Im Uni-Gebäude an der Oettingenstraße raucht Ende Februar plötzlich ein Drucker. Die Situation war gefährlich - theoretisch hätte sich jemand einen Stromschlag holen können. Bei der Fehlersuche stellt sich heraus, dass der Hauptverteiler vorsätzlich manipuliert wurde. Nun ermittelt die Kriminalpolizei.

Von Sebastian Krass

Das Uni-Gebäude an der Oettingenstraße, das seit drei Jahren renoviert wird, ist inzwischen auch ein Fall für die Kriminalpolizei. Nachdem es im vergangenen Jahr bereits Aufregung um Asbest und den Vorwurf des mangelnden Brandschutzes während der Bauarbeiten gegeben hatte, ermitteln nun Beamte wegen eines dubiosen Vorfalls. Es geht um den Verdacht auf Sabotage und Herbeiführung einer Brandgefahr.

Als am Morgen des 28. Februar der Hausverwalter des Gebäudes, in dem verschiedene Institute der Ludwig-Maximilians-Universität (LMU) sitzen, PC und Drucker einschaltete, habe es einen "leichten Knall" gegeben, zudem habe der Drucker "geringfügig " geraucht, wie die Uni-Verwaltung erklärt.
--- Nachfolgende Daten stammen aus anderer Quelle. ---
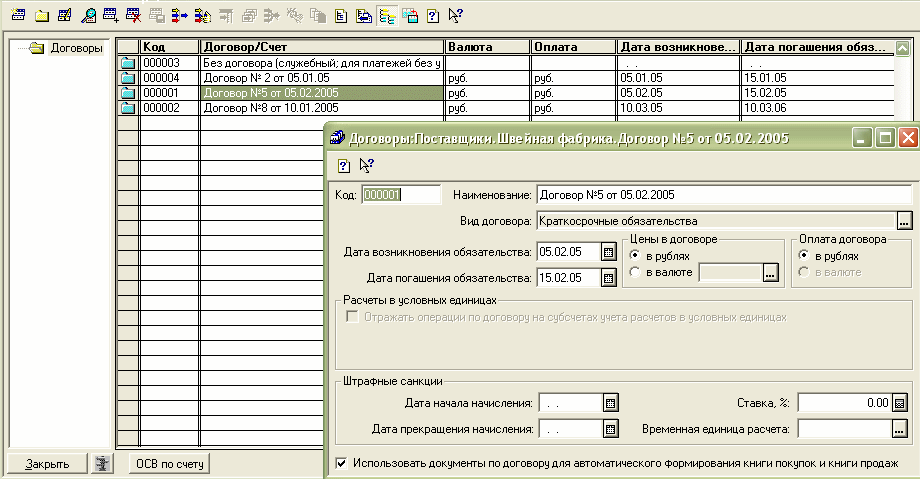Select 'в валюте' under Цены в договоре

[636, 272]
Die im Haus beschäftigten Elektriker hatten zuvor bereits ein Flackern der Flurbeleuchtung gemerkt. Bei der Fehlersuche stellten die Elektriker fest, dass am Hauptverteiler für den Gebäudeteil D zwei Leiter mit Kartonagen vom Stromnetz getrennt worden waren. Dadurch entstand eine Überspannung, die Sicherung war deaktiviert. Es bestand die Gefahr, dass ein eingeschaltetes elektrisches Gerät in Brand gerät, theoretisch hätte sich ein Mensch einen Stromschlag holen können. Der herbeigeholte Technikchef der LMU entschied, die Polizei einzuschalten.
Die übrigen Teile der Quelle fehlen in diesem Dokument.